**Given records:**
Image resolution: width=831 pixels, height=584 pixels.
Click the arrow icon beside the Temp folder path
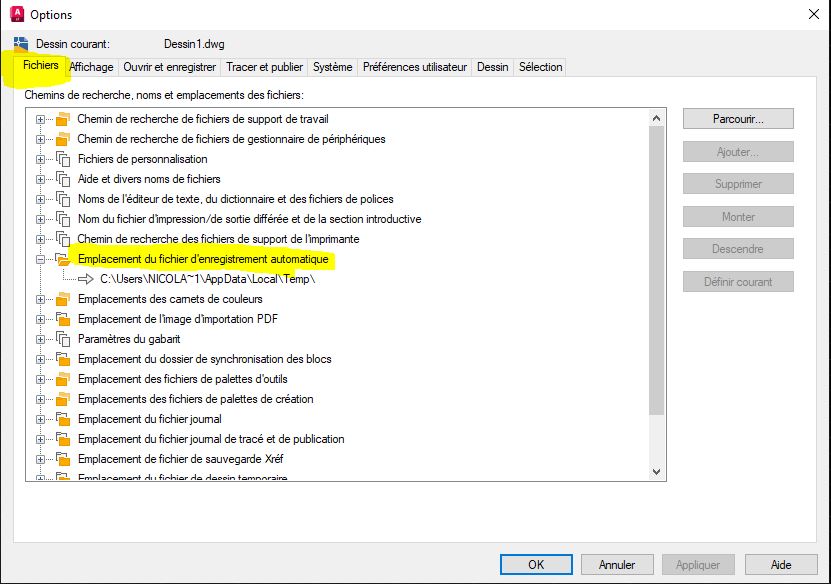pos(85,279)

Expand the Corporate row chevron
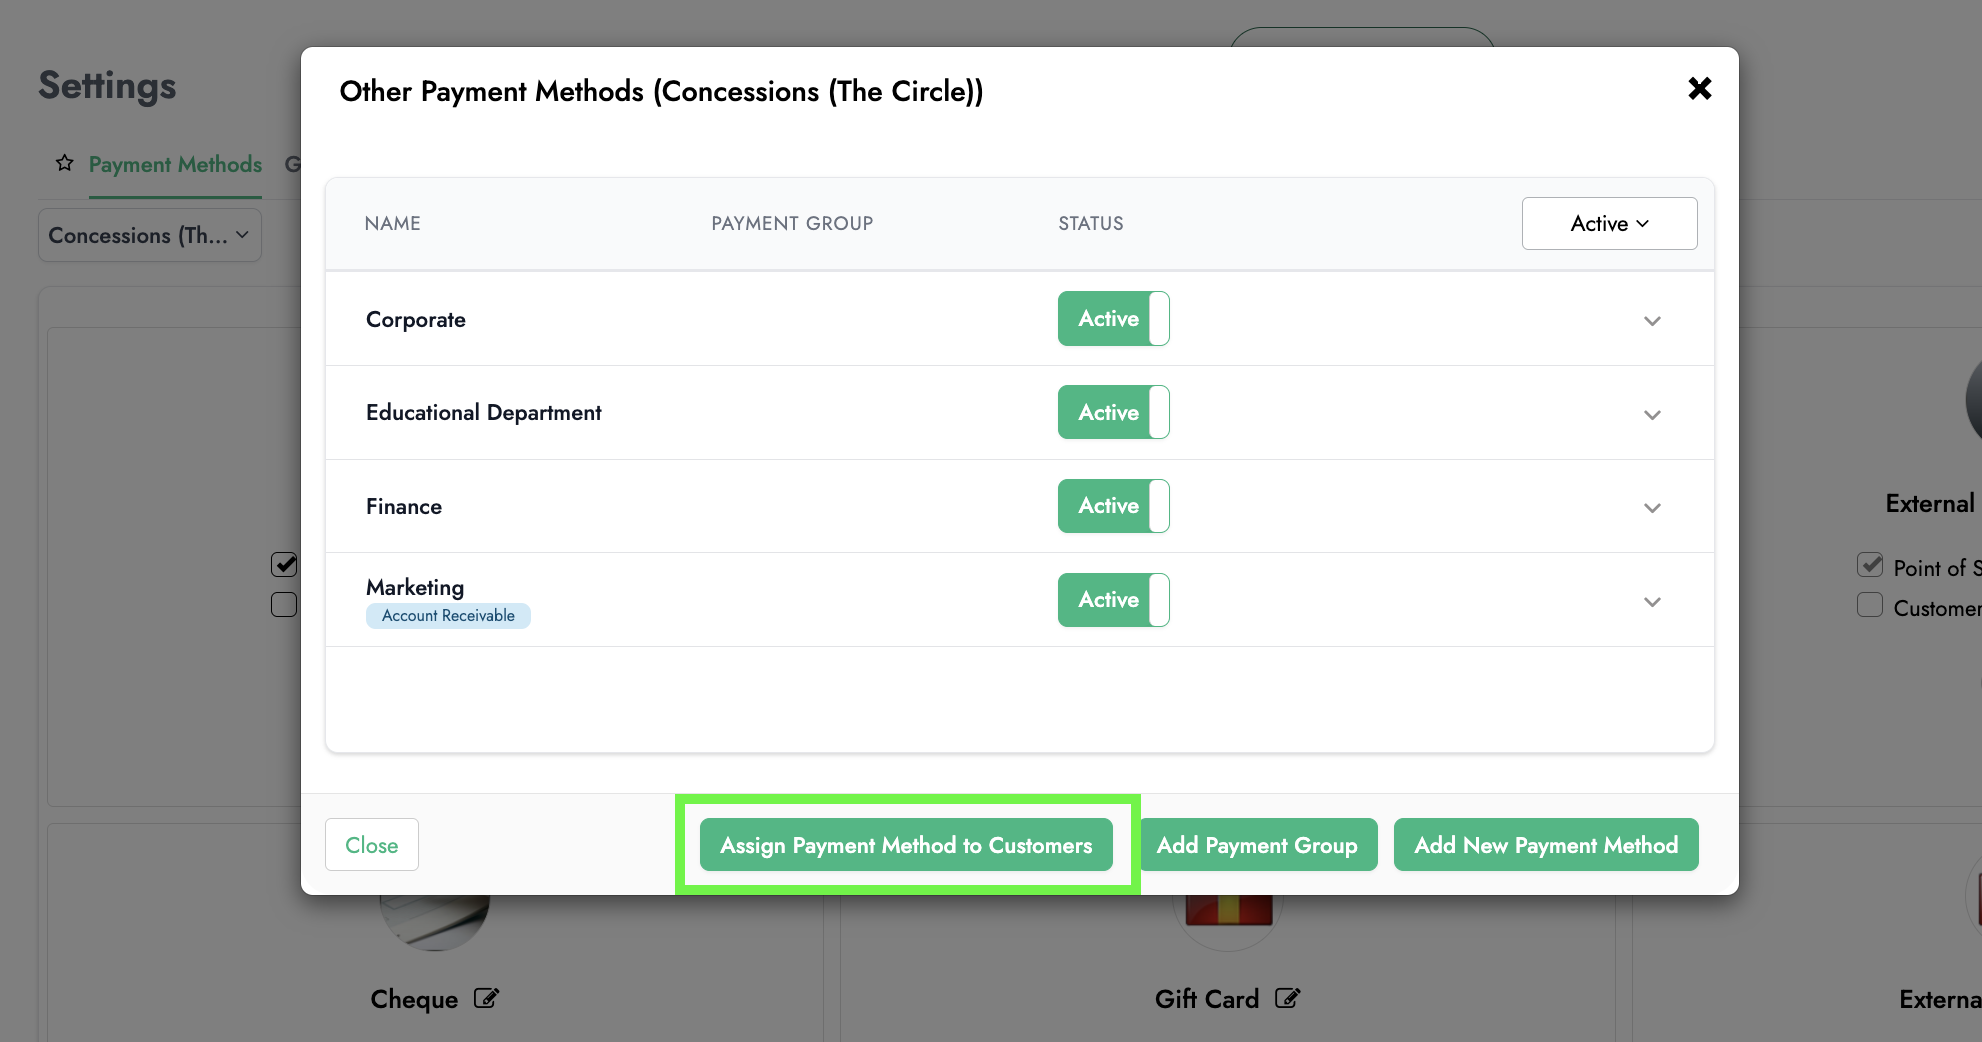coord(1652,321)
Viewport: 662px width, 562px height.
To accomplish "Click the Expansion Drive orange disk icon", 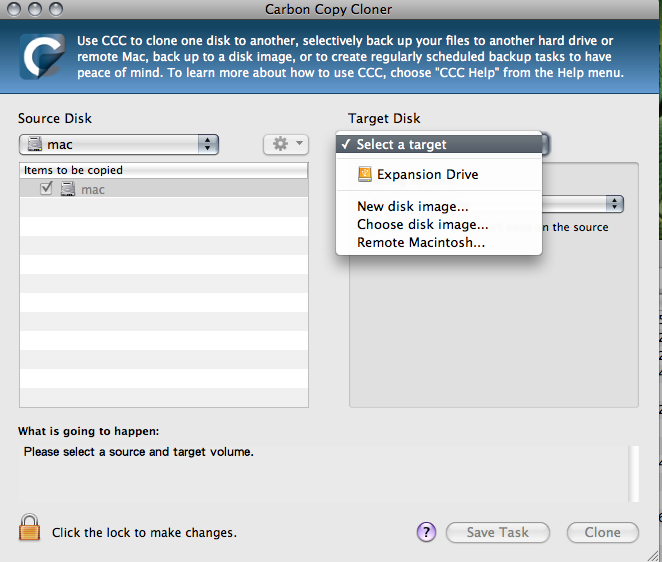I will click(365, 174).
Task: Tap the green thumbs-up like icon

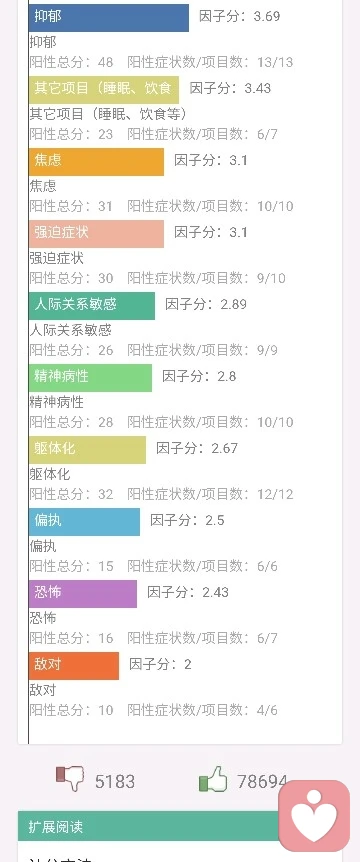Action: pos(213,779)
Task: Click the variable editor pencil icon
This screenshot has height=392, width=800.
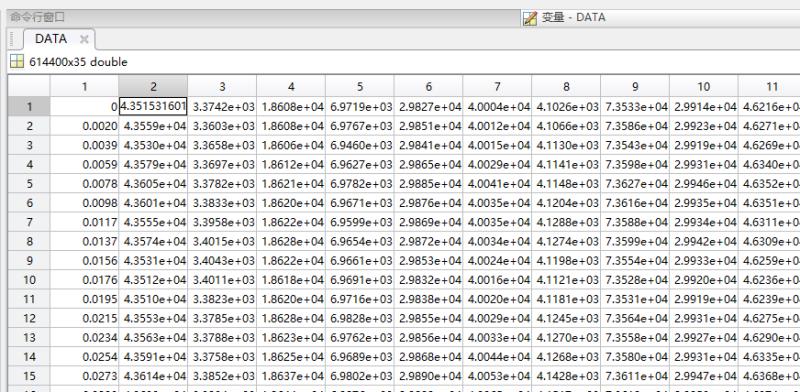Action: click(530, 18)
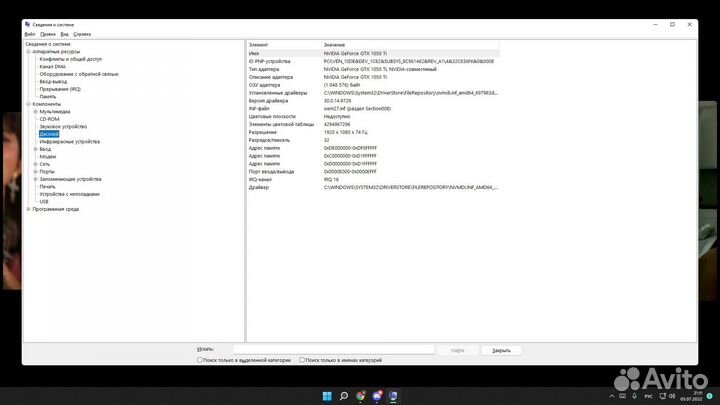Click the Найти search button

coord(457,350)
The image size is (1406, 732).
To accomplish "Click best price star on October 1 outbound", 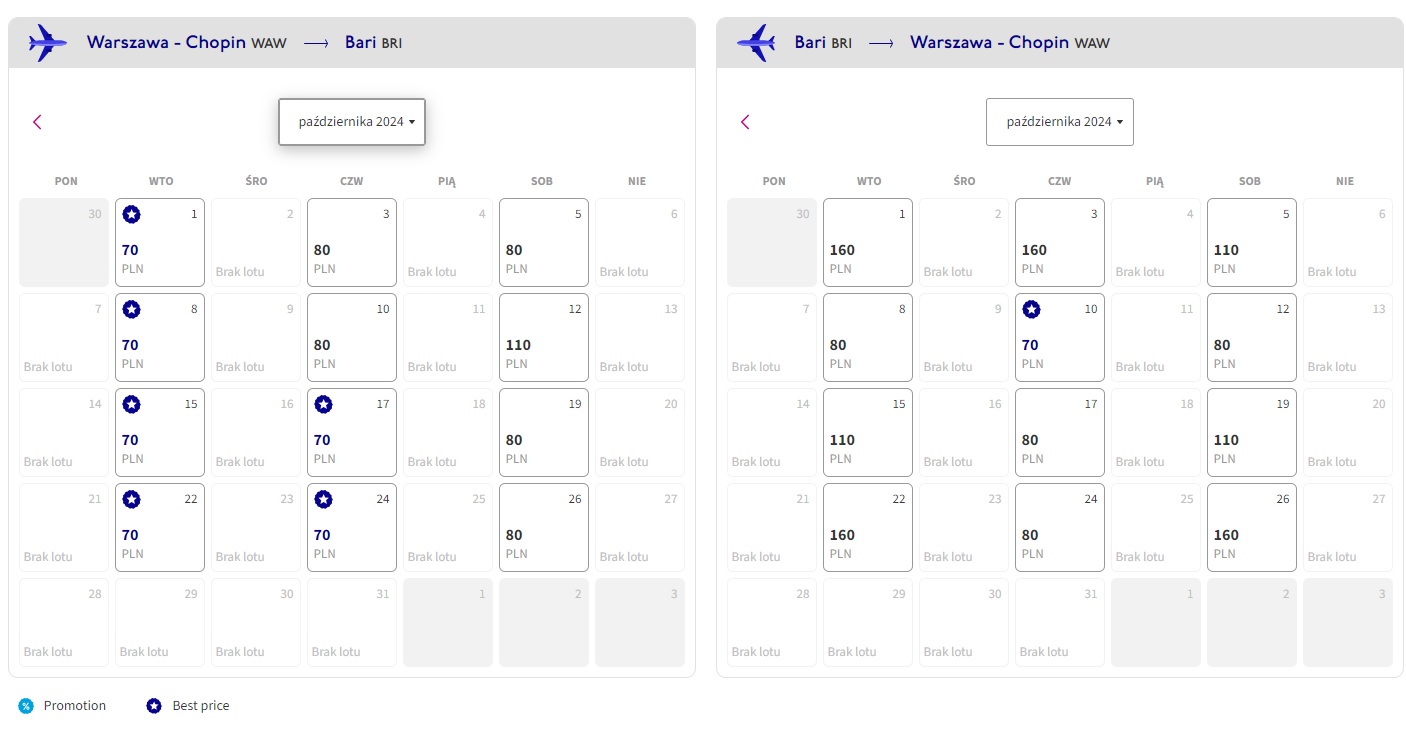I will [x=131, y=214].
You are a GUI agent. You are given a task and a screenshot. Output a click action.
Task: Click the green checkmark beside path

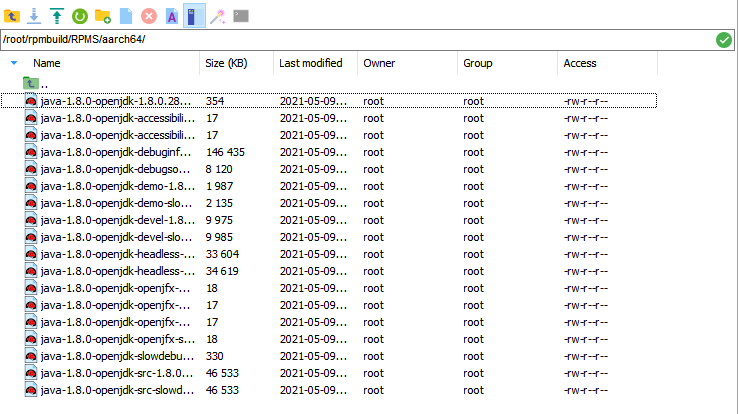(723, 40)
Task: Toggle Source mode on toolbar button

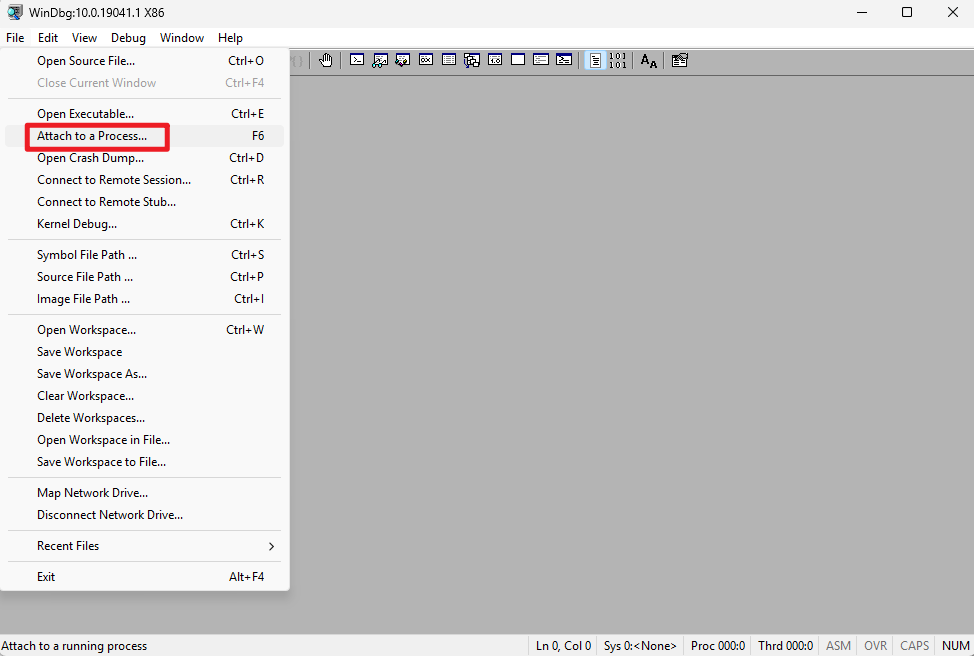Action: point(595,60)
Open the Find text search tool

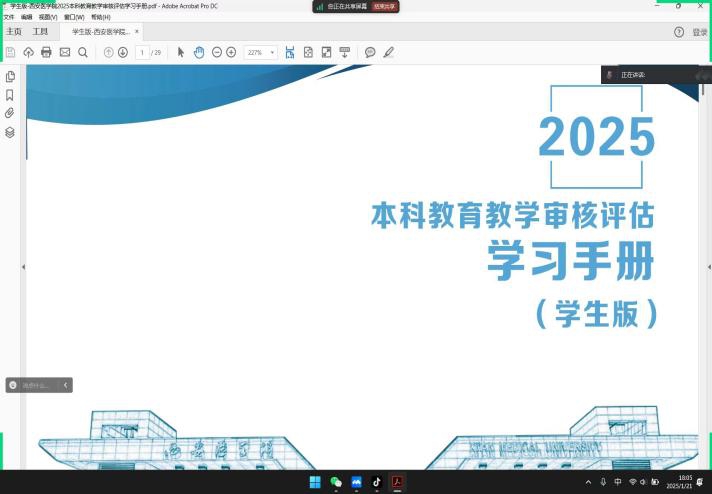click(x=83, y=52)

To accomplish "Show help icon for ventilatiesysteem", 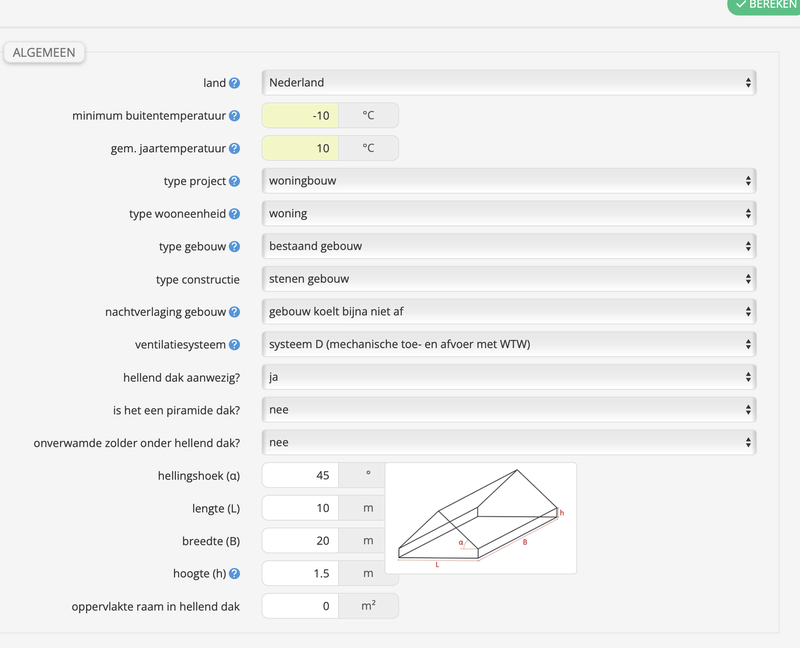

**The task:**
Only the lines from the one containing "Open the Find text search tool" through the last line of the data above, both included, belong in the reply, each restated exactly and without pictures.

**Answer space:**
Open the Find text search tool

click(x=83, y=52)

To accomplish "Show help icon for ventilatiesysteem", 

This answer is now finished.